## Task description:
Lay out the lines from the one with "Click the Settings sliders icon" to the one with "point(834,75)" as a Markdown table with two columns, Number and Record line, giving each line a row number and leaving out blank lines.

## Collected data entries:
- - - - - - -
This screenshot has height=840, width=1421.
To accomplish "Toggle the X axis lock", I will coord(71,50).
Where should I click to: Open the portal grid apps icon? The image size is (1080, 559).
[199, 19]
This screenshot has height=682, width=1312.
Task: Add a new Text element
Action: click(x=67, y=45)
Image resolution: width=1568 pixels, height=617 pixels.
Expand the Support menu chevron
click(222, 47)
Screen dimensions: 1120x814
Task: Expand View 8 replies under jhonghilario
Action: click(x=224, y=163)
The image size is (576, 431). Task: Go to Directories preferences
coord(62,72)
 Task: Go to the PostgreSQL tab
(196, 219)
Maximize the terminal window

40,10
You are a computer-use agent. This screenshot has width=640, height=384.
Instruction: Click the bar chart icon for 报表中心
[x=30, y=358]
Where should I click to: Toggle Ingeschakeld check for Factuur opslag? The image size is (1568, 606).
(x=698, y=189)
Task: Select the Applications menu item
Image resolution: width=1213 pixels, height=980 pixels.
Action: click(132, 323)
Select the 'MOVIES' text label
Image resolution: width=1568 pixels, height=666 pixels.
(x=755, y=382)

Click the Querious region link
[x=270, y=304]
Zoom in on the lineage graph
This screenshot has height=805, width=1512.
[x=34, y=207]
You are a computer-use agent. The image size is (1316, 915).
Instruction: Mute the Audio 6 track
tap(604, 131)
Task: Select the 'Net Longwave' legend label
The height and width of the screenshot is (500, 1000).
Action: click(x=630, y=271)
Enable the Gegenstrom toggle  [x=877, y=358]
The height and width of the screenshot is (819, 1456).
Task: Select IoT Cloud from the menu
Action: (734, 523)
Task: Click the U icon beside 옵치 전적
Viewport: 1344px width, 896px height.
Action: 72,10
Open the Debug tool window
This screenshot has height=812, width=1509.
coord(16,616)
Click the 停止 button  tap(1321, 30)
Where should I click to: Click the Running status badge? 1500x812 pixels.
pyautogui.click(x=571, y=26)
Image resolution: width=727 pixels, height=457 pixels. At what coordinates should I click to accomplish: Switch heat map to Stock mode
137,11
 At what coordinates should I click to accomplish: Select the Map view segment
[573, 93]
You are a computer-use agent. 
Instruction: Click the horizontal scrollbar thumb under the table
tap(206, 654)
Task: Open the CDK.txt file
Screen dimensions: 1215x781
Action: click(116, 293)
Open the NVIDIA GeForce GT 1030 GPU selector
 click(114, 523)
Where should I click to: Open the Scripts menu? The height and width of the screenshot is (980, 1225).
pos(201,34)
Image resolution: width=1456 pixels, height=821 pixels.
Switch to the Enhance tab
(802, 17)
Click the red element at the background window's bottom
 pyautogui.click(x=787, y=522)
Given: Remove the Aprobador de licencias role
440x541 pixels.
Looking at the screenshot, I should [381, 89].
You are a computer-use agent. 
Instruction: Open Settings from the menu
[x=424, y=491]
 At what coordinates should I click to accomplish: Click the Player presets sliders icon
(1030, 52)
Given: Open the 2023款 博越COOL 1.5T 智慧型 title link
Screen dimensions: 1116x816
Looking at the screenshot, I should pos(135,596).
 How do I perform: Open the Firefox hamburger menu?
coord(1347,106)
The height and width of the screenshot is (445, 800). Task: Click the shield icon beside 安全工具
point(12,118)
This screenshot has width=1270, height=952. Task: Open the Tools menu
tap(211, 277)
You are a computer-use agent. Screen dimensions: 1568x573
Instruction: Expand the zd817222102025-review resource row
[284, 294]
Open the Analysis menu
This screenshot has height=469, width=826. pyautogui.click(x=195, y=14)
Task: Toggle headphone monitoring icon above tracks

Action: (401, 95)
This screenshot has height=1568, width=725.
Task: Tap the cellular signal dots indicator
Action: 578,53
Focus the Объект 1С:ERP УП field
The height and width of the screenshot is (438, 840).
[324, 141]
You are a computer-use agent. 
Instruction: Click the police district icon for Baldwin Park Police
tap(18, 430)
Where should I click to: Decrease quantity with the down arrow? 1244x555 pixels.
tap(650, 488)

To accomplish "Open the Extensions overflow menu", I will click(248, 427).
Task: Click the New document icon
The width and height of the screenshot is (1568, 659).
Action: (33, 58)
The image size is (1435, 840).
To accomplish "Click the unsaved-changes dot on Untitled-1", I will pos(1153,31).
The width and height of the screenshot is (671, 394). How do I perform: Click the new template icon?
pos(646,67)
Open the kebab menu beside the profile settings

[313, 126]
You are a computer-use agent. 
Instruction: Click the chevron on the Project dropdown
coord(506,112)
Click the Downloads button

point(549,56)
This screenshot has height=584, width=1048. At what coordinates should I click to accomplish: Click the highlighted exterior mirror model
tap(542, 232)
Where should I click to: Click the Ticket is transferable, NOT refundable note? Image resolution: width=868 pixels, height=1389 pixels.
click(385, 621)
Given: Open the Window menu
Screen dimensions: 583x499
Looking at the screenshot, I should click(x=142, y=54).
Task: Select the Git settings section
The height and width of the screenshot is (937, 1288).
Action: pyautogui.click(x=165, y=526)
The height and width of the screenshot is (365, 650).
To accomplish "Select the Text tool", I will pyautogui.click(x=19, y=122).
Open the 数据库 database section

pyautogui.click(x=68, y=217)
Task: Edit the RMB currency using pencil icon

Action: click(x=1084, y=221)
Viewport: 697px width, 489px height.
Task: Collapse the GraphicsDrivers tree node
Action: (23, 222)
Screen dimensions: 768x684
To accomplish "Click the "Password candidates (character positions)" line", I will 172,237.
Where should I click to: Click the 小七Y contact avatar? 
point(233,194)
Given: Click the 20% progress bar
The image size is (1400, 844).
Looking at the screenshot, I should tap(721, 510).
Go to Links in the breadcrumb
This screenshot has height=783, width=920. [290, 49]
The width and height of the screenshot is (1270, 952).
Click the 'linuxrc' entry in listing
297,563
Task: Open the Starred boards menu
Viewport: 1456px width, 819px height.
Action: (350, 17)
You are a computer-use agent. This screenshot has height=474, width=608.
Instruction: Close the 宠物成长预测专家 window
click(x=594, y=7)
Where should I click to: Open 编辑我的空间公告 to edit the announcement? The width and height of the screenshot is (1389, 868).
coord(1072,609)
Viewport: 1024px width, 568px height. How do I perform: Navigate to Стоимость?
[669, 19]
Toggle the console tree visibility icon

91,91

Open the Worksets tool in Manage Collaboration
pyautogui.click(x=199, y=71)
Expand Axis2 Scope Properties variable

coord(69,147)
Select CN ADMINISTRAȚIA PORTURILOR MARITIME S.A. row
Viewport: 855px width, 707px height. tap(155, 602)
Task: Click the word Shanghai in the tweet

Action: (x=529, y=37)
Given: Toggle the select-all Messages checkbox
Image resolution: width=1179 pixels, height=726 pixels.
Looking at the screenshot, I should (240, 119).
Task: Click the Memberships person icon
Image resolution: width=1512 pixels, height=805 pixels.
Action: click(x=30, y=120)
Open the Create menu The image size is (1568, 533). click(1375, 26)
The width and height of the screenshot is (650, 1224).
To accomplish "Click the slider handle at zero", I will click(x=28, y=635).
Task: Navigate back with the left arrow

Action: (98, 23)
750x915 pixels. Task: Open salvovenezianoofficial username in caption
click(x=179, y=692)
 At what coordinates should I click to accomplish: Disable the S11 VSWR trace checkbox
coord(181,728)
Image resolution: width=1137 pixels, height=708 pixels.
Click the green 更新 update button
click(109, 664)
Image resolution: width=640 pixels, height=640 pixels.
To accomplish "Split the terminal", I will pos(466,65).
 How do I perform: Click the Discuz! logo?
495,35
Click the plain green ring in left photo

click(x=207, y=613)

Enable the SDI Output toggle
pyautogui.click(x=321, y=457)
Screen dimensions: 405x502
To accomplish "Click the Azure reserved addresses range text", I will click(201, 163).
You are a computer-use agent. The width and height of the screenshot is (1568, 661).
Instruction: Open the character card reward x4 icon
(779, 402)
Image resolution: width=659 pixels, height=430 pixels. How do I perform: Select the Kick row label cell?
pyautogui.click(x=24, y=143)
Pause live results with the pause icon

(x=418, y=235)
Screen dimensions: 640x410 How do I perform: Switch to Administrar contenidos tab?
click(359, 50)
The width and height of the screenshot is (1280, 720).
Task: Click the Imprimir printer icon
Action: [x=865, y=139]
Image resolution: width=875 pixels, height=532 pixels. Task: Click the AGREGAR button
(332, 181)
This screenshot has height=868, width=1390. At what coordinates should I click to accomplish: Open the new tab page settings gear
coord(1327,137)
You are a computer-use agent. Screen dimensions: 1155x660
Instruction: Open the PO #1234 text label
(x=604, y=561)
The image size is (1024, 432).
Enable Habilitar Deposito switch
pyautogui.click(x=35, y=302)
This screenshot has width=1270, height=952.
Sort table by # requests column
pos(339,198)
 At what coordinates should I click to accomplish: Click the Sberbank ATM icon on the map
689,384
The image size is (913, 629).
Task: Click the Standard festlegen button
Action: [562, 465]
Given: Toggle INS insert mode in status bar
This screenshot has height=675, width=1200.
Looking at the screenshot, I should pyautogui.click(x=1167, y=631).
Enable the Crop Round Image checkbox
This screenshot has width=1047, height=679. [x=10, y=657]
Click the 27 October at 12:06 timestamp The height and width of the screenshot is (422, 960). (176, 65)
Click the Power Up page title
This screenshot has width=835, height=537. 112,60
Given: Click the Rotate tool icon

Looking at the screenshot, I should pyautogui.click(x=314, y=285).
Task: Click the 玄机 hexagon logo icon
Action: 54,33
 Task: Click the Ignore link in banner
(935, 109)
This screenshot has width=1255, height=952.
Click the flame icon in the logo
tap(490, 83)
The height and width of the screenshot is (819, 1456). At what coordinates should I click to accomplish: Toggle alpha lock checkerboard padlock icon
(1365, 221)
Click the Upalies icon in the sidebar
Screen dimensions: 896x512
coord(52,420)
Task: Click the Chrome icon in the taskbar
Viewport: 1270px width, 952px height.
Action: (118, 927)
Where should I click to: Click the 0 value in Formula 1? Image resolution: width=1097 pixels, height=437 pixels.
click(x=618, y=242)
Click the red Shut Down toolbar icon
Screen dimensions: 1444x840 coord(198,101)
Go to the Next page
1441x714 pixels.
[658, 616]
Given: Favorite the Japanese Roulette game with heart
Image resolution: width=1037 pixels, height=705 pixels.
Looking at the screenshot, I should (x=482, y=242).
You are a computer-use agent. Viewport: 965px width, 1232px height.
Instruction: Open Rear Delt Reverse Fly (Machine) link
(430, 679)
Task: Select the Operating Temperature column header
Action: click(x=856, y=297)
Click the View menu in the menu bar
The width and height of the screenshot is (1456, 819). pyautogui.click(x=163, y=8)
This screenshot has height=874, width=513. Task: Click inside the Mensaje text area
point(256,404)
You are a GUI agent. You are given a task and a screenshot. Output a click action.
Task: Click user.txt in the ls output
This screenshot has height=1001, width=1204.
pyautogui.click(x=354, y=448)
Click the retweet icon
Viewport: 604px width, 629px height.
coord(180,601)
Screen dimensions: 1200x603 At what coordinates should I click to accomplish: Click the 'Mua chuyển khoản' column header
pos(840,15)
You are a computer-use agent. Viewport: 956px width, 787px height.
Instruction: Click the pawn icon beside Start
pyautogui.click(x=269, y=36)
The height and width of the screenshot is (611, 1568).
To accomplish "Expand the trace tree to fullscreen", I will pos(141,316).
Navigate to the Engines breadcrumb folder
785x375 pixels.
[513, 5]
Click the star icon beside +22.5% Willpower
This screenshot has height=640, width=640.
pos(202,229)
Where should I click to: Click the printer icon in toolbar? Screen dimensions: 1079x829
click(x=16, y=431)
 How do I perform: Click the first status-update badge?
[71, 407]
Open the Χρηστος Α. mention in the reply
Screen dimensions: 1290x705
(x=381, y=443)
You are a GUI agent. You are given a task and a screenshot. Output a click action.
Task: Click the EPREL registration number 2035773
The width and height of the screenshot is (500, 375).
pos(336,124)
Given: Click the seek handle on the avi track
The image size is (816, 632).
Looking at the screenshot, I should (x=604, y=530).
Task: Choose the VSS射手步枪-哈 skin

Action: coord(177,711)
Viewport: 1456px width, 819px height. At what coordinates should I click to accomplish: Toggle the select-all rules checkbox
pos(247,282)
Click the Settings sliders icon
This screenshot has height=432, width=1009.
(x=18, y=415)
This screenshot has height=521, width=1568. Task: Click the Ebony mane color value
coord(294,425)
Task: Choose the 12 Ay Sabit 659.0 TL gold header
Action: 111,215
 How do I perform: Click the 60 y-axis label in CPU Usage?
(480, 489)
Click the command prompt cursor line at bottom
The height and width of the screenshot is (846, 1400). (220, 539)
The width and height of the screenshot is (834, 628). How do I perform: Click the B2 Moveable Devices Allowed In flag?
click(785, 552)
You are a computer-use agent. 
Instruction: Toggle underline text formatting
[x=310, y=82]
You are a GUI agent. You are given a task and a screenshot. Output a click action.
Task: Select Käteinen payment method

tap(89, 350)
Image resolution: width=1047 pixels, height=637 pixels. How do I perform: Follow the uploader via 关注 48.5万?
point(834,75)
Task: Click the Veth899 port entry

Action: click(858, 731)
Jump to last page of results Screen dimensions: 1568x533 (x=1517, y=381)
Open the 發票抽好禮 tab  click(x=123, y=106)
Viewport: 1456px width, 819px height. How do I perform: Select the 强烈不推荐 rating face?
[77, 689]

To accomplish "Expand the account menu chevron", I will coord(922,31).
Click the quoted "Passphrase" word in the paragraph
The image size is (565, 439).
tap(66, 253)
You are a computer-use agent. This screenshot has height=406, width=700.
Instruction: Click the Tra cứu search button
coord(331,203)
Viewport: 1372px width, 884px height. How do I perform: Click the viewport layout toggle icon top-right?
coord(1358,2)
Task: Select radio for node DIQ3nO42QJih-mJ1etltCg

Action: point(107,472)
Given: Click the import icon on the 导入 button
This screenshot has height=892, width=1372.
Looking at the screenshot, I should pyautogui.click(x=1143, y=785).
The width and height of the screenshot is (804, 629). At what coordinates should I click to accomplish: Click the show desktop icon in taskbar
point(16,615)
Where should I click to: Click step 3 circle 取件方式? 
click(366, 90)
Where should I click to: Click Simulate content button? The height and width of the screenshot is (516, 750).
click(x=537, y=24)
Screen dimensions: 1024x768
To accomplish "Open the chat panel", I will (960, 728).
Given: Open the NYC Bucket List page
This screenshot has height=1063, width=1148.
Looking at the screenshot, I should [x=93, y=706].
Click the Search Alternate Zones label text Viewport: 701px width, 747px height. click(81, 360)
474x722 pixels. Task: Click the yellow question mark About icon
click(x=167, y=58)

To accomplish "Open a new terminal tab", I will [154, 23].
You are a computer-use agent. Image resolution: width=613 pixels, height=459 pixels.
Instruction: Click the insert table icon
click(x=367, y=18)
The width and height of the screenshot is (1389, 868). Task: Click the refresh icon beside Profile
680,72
- - - - - - -
## Answer to the task:
| Number | Record line |
|---|---|
| 1 | Click the Settings sliders icon |
| 2 | This screenshot has height=432, width=1009. |
| 3 | (x=18, y=415) |
| 4 | This screenshot has height=521, width=1568. Task: Click the Ebony mane color value |
| 5 | coord(294,425) |
| 6 | Task: Choose the 12 Ay Sabit 659.0 TL gold header |
| 7 | Action: 111,215 |
| 8 |  How do I perform: Click the 60 y-axis label in CPU Usage? |
| 9 | (480, 489) |
| 10 | Click the command prompt cursor line at bottom |
| 11 | The height and width of the screenshot is (846, 1400). (220, 539) |
| 12 | The width and height of the screenshot is (834, 628). How do I perform: Click the B2 Moveable Devices Allowed In flag? |
| 13 | click(785, 552) |
| 14 | You are a computer-use agent.  |
| 15 | Instruction: Toggle underline text formatting |
| 16 | [x=310, y=82] |
| 17 | You are a GUI agent. You are given a task and a screenshot. Output a click action. |
| 18 | Task: Select Käteinen payment method |
| 19 | tap(89, 350) |
| 20 | Image resolution: width=1047 pixels, height=637 pixels. How do I perform: Follow the uploader via 关注 48.5万? |
| 21 | point(834,75) |